## RECORDS:
——

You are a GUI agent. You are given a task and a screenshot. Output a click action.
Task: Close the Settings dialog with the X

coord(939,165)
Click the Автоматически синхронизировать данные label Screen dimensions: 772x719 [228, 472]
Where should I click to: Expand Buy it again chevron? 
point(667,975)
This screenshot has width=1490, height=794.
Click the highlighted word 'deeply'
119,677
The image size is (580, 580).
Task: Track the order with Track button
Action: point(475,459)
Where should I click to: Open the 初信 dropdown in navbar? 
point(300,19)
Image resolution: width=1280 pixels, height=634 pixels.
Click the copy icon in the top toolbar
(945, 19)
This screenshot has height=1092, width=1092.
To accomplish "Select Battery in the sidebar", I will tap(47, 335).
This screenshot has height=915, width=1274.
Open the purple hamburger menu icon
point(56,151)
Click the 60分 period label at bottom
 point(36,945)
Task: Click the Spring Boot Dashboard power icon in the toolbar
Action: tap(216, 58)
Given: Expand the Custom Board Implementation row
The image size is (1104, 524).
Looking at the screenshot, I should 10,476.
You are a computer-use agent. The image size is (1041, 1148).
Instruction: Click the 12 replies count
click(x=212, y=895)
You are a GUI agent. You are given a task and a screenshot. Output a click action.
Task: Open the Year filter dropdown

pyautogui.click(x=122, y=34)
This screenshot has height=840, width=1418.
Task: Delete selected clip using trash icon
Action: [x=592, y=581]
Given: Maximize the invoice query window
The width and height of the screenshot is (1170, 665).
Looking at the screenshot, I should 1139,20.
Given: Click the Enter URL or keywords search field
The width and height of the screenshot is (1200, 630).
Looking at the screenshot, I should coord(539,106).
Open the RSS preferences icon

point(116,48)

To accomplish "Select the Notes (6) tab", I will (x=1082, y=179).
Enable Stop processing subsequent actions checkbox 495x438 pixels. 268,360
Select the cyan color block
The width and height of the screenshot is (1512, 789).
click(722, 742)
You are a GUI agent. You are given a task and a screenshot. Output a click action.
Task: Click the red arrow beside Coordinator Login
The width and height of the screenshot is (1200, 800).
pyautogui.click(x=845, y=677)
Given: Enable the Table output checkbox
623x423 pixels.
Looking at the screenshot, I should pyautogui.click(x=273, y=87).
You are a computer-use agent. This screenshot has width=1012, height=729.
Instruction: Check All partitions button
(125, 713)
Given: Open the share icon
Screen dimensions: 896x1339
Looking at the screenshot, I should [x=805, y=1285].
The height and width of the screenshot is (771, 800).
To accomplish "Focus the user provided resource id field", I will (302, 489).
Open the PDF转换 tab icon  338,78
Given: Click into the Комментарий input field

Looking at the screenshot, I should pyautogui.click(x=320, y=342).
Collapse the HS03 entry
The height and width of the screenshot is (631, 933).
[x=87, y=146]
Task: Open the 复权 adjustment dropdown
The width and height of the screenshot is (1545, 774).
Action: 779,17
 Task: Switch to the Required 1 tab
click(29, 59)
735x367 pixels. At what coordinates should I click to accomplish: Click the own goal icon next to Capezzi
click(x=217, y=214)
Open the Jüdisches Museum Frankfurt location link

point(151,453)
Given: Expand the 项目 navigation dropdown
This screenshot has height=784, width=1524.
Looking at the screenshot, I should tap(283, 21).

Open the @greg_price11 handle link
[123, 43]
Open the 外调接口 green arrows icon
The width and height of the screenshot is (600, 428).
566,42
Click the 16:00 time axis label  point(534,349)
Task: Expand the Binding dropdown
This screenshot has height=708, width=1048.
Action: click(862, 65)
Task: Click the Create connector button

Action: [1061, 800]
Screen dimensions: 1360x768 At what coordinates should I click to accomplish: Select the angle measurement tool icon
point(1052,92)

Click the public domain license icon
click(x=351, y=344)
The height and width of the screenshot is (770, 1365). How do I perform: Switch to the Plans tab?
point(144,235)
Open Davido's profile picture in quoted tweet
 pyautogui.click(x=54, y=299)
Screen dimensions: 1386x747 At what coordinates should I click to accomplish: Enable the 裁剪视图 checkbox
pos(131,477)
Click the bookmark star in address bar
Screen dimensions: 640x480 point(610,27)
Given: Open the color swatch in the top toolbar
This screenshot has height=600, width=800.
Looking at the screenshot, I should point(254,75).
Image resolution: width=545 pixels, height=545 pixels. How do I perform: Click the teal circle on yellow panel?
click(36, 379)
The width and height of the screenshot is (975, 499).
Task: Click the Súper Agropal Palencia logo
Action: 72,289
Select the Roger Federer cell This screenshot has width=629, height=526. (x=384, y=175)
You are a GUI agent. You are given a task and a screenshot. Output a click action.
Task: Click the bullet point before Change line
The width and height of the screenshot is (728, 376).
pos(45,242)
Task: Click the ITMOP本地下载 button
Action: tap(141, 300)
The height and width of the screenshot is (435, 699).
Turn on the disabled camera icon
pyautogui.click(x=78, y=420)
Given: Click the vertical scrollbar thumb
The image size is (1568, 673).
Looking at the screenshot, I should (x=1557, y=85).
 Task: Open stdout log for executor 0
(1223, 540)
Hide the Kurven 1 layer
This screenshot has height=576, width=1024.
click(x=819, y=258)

——

## WHAT TO PRODUCE:
Your answer should be the whole listing above, repeated exactly as it appears.

## COMPLETED EXERCISE:
You are a GUI agent. You are given a task and a screenshot. Output a click action.
Task: Close the Settings dialog with the X

coord(939,165)
Click the Автоматически синхронизировать данные label Screen dimensions: 772x719 [228, 472]
Where should I click to: Expand Buy it again chevron? 
point(667,975)
This screenshot has width=1490, height=794.
Click the highlighted word 'deeply'
119,677
The image size is (580, 580).
Task: Track the order with Track button
Action: point(475,459)
Where should I click to: Open the 初信 dropdown in navbar? 
point(300,19)
Image resolution: width=1280 pixels, height=634 pixels.
Click the copy icon in the top toolbar
(945, 19)
This screenshot has height=1092, width=1092.
To accomplish "Select Battery in the sidebar", I will tap(47, 335).
This screenshot has height=915, width=1274.
Open the purple hamburger menu icon
point(56,151)
Click the 60分 period label at bottom
 point(36,945)
Task: Click the Spring Boot Dashboard power icon in the toolbar
Action: tap(216, 58)
Given: Expand the Custom Board Implementation row
The image size is (1104, 524).
Looking at the screenshot, I should 10,476.
You are a computer-use agent. The image size is (1041, 1148).
Instruction: Click the 12 replies count
click(x=212, y=895)
You are a GUI agent. You are given a task and a screenshot. Output a click action.
Task: Open the Year filter dropdown

pyautogui.click(x=122, y=34)
This screenshot has height=840, width=1418.
Task: Delete selected clip using trash icon
Action: [x=592, y=581]
Given: Maximize the invoice query window
The width and height of the screenshot is (1170, 665).
Looking at the screenshot, I should 1139,20.
Given: Click the Enter URL or keywords search field
The width and height of the screenshot is (1200, 630).
Looking at the screenshot, I should coord(539,106).
Open the RSS preferences icon

point(116,48)

To accomplish "Select the Notes (6) tab", I will (x=1082, y=179).
Enable Stop processing subsequent actions checkbox 495x438 pixels. 268,360
Select the cyan color block
The width and height of the screenshot is (1512, 789).
click(722, 742)
You are a GUI agent. You are given a task and a screenshot. Output a click action.
Task: Click the red arrow beside Coordinator Login
The width and height of the screenshot is (1200, 800).
pyautogui.click(x=845, y=677)
Given: Enable the Table output checkbox
623x423 pixels.
Looking at the screenshot, I should pyautogui.click(x=273, y=87).
You are a computer-use agent. This screenshot has width=1012, height=729.
Instruction: Check All partitions button
(125, 713)
Given: Open the share icon
Screen dimensions: 896x1339
Looking at the screenshot, I should [x=805, y=1285].
The height and width of the screenshot is (771, 800).
To accomplish "Focus the user provided resource id field", I will (302, 489).
Open the PDF转换 tab icon  338,78
Given: Click into the Комментарий input field

Looking at the screenshot, I should pyautogui.click(x=320, y=342).
Collapse the HS03 entry
The height and width of the screenshot is (631, 933).
[x=87, y=146]
Task: Open the 复权 adjustment dropdown
The width and height of the screenshot is (1545, 774).
Action: 779,17
 Task: Switch to the Required 1 tab
click(29, 59)
735x367 pixels. At what coordinates should I click to accomplish: Click the own goal icon next to Capezzi
click(x=217, y=214)
Open the Jüdisches Museum Frankfurt location link

point(151,453)
Given: Expand the 项目 navigation dropdown
This screenshot has height=784, width=1524.
Looking at the screenshot, I should tap(283, 21).

Open the @greg_price11 handle link
[123, 43]
Open the 外调接口 green arrows icon
The width and height of the screenshot is (600, 428).
566,42
Click the 16:00 time axis label  point(534,349)
Task: Expand the Binding dropdown
This screenshot has height=708, width=1048.
Action: click(862, 65)
Task: Click the Create connector button

Action: [1061, 800]
Screen dimensions: 1360x768 At what coordinates should I click to accomplish: Select the angle measurement tool icon
point(1052,92)

Click the public domain license icon
click(x=351, y=344)
The height and width of the screenshot is (770, 1365). How do I perform: Switch to the Plans tab?
point(144,235)
Open Davido's profile picture in quoted tweet
 pyautogui.click(x=54, y=299)
Screen dimensions: 1386x747 At what coordinates should I click to accomplish: Enable the 裁剪视图 checkbox
pos(131,477)
Click the bookmark star in address bar
Screen dimensions: 640x480 point(610,27)
Given: Open the color swatch in the top toolbar
This screenshot has height=600, width=800.
Looking at the screenshot, I should point(254,75).
Image resolution: width=545 pixels, height=545 pixels. How do I perform: Click the teal circle on yellow panel?
click(36, 379)
The width and height of the screenshot is (975, 499).
Task: Click the Súper Agropal Palencia logo
Action: 72,289
Select the Roger Federer cell This screenshot has width=629, height=526. (x=384, y=175)
You are a GUI agent. You are given a task and a screenshot. Output a click action.
Task: Click the bullet point before Change line
The width and height of the screenshot is (728, 376).
pos(45,242)
Task: Click the ITMOP本地下载 button
Action: tap(141, 300)
The height and width of the screenshot is (435, 699).
Turn on the disabled camera icon
pyautogui.click(x=78, y=420)
Given: Click the vertical scrollbar thumb
The image size is (1568, 673).
Looking at the screenshot, I should (x=1557, y=85).
 Task: Open stdout log for executor 0
(1223, 540)
Hide the Kurven 1 layer
This screenshot has height=576, width=1024.
click(x=819, y=258)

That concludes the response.